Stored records

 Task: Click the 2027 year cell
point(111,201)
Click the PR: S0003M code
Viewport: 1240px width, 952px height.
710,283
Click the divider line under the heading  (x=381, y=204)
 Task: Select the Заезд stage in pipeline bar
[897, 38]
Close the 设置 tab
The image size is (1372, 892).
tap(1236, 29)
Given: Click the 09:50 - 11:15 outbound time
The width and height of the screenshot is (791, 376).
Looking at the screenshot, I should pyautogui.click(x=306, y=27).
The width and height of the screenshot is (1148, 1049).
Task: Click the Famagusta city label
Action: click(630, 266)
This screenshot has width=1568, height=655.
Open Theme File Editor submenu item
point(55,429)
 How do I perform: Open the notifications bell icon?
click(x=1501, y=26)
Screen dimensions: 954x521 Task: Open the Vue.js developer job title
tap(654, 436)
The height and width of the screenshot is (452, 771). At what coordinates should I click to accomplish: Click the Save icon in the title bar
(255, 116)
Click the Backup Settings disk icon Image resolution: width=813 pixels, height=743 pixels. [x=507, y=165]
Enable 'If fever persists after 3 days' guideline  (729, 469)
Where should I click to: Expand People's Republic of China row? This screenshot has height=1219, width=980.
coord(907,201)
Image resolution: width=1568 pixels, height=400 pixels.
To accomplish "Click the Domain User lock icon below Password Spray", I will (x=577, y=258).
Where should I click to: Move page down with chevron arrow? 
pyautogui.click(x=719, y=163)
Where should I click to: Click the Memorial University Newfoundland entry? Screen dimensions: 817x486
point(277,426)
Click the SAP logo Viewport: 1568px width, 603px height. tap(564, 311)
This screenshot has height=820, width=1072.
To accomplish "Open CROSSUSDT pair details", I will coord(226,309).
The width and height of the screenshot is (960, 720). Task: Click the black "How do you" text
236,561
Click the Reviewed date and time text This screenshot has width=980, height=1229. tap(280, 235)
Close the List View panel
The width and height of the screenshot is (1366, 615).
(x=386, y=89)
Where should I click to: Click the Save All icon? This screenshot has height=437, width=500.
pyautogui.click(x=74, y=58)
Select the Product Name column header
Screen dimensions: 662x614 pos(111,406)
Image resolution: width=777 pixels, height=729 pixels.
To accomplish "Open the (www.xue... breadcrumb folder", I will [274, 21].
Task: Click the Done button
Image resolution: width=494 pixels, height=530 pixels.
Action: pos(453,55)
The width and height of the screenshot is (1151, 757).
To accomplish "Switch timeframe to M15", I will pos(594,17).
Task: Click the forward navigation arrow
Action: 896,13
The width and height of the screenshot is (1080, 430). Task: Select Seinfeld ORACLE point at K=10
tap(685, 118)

- Exercise brief -
The records above need to be retyped in full, exactly as they stand.

- Expected answer -
 Task: Click the 2027 year cell
point(111,201)
Click the PR: S0003M code
Viewport: 1240px width, 952px height.
710,283
Click the divider line under the heading  (x=381, y=204)
 Task: Select the Заезд stage in pipeline bar
[897, 38]
Close the 设置 tab
The image size is (1372, 892).
tap(1236, 29)
Given: Click the 09:50 - 11:15 outbound time
The width and height of the screenshot is (791, 376).
Looking at the screenshot, I should pyautogui.click(x=306, y=27).
The width and height of the screenshot is (1148, 1049).
Task: Click the Famagusta city label
Action: click(630, 266)
This screenshot has width=1568, height=655.
Open Theme File Editor submenu item
point(55,429)
 How do I perform: Open the notifications bell icon?
click(x=1501, y=26)
Screen dimensions: 954x521 Task: Open the Vue.js developer job title
tap(654, 436)
The height and width of the screenshot is (452, 771). At what coordinates should I click to accomplish: Click the Save icon in the title bar
(255, 116)
Click the Backup Settings disk icon Image resolution: width=813 pixels, height=743 pixels. [x=507, y=165]
Enable 'If fever persists after 3 days' guideline  (729, 469)
Where should I click to: Expand People's Republic of China row? This screenshot has height=1219, width=980.
coord(907,201)
Image resolution: width=1568 pixels, height=400 pixels.
To accomplish "Click the Domain User lock icon below Password Spray", I will (x=577, y=258).
Where should I click to: Move page down with chevron arrow? 
pyautogui.click(x=719, y=163)
Where should I click to: Click the Memorial University Newfoundland entry? Screen dimensions: 817x486
point(277,426)
Click the SAP logo Viewport: 1568px width, 603px height. tap(564, 311)
This screenshot has height=820, width=1072.
To accomplish "Open CROSSUSDT pair details", I will coord(226,309).
The width and height of the screenshot is (960, 720). Task: Click the black "How do you" text
236,561
Click the Reviewed date and time text This screenshot has width=980, height=1229. tap(280, 235)
Close the List View panel
The width and height of the screenshot is (1366, 615).
(x=386, y=89)
Where should I click to: Click the Save All icon? This screenshot has height=437, width=500.
pyautogui.click(x=74, y=58)
Select the Product Name column header
Screen dimensions: 662x614 pos(111,406)
Image resolution: width=777 pixels, height=729 pixels.
To accomplish "Open the (www.xue... breadcrumb folder", I will [274, 21].
Task: Click the Done button
Image resolution: width=494 pixels, height=530 pixels.
Action: pos(453,55)
The width and height of the screenshot is (1151, 757).
To accomplish "Switch timeframe to M15", I will pos(594,17).
Task: Click the forward navigation arrow
Action: 896,13
The width and height of the screenshot is (1080, 430). Task: Select Seinfeld ORACLE point at K=10
tap(685, 118)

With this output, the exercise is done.